A total of 10 case-control studies were included, comprising a variable number of KIR typified genes and psoriasis vulgaris (PsV) as the main clinical variant studied. In the total pooled results, the KIR2DS1 gene (OR = 1.518, p = .010, 95%CI: 1.105 to 2.086) was related to higher susceptibility to PsV, while the KIR2DS4 (OR = 0.563, p = .005, 95%CI: 0.376 to 0.842) and KIR3DL1 (OR = 0.602, p = .040, 95%CI: 0.370 to 0.977) genes were related to protection against PsV.

Conclusion

This meta-analysis demonstrates that subjects that carry the KIR2DS1 gene could have a potential risk factor for the development of PsV. Conversely, KIR2DS4 and 3DL1 genes appear to confer protection against PsV.

中文翻译：

银屑病临床变异与杀伤性免疫球蛋白样受体 (KIR) 基因之间关系的评估：荟萃分析的系统评价

摘要

背景

银屑病 (Ps) 是一种自身免疫性皮肤病。
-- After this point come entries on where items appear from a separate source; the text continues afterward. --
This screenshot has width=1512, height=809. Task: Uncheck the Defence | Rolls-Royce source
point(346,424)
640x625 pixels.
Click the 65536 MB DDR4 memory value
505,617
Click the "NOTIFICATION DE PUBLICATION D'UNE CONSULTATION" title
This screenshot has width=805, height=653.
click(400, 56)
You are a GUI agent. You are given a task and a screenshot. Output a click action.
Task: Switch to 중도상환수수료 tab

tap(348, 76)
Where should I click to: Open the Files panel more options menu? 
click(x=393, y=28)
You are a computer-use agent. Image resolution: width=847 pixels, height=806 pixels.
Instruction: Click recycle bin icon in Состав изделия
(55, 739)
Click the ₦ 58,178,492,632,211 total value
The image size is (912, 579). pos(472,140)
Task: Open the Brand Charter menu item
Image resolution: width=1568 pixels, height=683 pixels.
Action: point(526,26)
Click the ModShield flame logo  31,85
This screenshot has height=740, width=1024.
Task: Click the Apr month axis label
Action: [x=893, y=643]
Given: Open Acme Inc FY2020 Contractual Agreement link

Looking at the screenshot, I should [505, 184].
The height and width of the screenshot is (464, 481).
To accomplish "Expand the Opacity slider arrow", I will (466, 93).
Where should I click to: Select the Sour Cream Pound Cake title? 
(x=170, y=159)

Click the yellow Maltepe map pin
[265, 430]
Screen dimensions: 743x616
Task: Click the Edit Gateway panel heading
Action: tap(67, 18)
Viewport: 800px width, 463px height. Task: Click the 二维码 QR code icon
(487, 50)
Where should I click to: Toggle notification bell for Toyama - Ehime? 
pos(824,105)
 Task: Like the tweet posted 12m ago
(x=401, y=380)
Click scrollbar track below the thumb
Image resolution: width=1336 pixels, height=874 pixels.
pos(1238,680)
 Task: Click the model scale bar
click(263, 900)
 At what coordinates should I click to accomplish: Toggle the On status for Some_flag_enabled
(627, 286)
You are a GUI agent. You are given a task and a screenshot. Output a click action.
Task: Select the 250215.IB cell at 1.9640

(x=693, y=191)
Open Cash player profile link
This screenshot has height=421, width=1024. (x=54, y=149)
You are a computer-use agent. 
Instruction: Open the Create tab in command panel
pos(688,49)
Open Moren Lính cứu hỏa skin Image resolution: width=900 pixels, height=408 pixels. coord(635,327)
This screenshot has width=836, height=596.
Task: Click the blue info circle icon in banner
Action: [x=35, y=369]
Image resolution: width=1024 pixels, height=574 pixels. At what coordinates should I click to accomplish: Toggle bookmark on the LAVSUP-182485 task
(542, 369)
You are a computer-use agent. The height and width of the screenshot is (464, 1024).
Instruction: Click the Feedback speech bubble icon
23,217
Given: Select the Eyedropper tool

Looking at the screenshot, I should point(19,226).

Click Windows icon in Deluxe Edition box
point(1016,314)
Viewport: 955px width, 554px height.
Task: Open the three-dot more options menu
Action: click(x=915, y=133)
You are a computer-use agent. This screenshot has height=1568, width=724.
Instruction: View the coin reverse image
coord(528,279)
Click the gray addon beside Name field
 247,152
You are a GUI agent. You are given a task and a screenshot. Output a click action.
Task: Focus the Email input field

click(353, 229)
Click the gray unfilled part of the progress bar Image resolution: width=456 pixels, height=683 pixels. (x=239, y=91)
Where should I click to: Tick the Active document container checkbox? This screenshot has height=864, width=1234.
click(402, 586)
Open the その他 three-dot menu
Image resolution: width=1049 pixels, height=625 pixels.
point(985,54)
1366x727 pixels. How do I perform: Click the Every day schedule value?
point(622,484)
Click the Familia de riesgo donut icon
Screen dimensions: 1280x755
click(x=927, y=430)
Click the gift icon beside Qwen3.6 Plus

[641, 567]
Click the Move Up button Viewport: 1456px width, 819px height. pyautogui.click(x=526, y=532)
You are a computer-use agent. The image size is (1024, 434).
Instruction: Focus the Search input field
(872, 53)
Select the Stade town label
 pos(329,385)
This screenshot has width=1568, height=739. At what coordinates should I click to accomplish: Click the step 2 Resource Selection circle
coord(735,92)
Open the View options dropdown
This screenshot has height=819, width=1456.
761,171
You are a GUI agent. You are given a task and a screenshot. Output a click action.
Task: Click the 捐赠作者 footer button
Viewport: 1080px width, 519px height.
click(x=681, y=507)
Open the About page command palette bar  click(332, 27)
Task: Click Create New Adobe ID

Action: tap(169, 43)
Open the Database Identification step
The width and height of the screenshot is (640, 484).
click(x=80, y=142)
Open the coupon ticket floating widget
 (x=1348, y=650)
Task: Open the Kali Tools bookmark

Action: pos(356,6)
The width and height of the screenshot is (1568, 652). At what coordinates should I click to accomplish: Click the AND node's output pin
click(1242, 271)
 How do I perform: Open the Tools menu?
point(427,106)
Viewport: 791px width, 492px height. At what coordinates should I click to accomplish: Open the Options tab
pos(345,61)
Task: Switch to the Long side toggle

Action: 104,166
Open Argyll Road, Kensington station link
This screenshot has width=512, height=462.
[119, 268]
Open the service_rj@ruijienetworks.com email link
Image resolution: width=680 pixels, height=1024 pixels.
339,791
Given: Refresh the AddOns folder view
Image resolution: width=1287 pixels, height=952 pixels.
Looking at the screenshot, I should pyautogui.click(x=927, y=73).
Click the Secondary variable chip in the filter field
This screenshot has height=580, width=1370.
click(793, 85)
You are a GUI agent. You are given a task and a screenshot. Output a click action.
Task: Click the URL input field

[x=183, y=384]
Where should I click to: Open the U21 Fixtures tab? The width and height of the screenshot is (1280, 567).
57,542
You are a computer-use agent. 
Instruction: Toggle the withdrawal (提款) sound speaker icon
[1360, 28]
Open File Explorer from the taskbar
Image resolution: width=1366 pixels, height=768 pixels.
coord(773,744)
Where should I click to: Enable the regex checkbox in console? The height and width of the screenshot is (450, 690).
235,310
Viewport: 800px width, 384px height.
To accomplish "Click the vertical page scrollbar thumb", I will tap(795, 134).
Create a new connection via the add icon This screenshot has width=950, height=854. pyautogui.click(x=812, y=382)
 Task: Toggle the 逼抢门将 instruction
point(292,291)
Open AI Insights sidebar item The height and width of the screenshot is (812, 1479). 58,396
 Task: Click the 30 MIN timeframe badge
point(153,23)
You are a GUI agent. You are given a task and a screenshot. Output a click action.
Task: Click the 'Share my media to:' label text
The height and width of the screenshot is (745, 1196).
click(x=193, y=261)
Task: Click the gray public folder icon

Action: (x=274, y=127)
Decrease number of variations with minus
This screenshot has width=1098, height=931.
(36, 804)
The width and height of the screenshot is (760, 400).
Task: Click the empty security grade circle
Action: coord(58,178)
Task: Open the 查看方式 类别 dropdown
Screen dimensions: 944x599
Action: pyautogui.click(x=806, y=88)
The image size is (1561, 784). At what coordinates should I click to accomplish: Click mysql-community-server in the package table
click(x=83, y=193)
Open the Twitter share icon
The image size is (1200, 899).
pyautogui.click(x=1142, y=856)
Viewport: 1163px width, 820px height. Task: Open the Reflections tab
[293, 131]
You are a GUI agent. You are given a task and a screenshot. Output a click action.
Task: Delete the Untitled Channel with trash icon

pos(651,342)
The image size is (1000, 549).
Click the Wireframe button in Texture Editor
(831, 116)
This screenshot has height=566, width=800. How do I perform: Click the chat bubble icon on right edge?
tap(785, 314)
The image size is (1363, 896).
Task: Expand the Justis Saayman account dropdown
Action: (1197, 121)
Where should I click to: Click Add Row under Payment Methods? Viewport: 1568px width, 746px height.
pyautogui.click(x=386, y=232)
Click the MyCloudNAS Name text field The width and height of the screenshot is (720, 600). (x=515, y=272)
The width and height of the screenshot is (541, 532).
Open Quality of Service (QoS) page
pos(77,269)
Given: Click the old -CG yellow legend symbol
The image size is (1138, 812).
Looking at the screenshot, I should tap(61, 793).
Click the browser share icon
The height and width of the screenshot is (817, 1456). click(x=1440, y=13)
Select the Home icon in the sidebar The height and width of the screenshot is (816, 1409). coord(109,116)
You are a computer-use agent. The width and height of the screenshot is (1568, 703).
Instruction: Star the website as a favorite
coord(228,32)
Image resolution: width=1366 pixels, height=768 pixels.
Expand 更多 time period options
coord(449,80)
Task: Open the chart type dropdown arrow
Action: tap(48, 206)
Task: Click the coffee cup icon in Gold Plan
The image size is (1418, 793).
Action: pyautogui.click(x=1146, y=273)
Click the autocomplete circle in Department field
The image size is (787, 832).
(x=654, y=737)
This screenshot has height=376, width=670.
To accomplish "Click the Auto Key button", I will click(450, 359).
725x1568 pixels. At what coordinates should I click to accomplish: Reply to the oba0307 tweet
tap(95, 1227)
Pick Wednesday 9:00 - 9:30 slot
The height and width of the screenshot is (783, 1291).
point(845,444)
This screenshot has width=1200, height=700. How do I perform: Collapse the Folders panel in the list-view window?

先前的研究表明，KIR基因与对某些 Ps 临床变异的易感性之间存在关联。因此，我们通过荟萃分析进行了详尽的系统评价，以评估KIR基因与总体人群中 Ps 临床变异的易感性之间的关系以及根据种族。

方法

根据 PRISMA 指南，我们通过 PubMed 和 Web of Science 进行了系统审查，以确定有关KIR基因和 Ps 的相关可用科学出版物。使用纽卡斯尔-渥太华量表评估研究的质量。使用分析基因的随机和固定效应模型估计优势比 (OR) 和 95% 置信区间 (95% CI)。异质性使用 Cochran's Q -Statistic 和 I ²进行测试，偏倚风险使用 Begg 检验和 Egger 线性回归进行测试。

结果

共纳入 10 项病例对照研究，包括可变数量的KIR典型基因和作为研究的主要临床变异的寻常型银屑病 (PsV)。在总汇总结果中，KIR2DS1基因 (OR = 1.518, p = .010, 95%CI: 1.105 至 2.086) 与 PsV 的更高易感性相关，而KIR2DS4 (OR = 0.563, p = .005, 95% CI: 0.376 到 0.842) 和KIR3DL1 (OR = 0.602, p = .040, 95%CI: 0.370 到 0.977) 基因与对 PsV 的保护有关。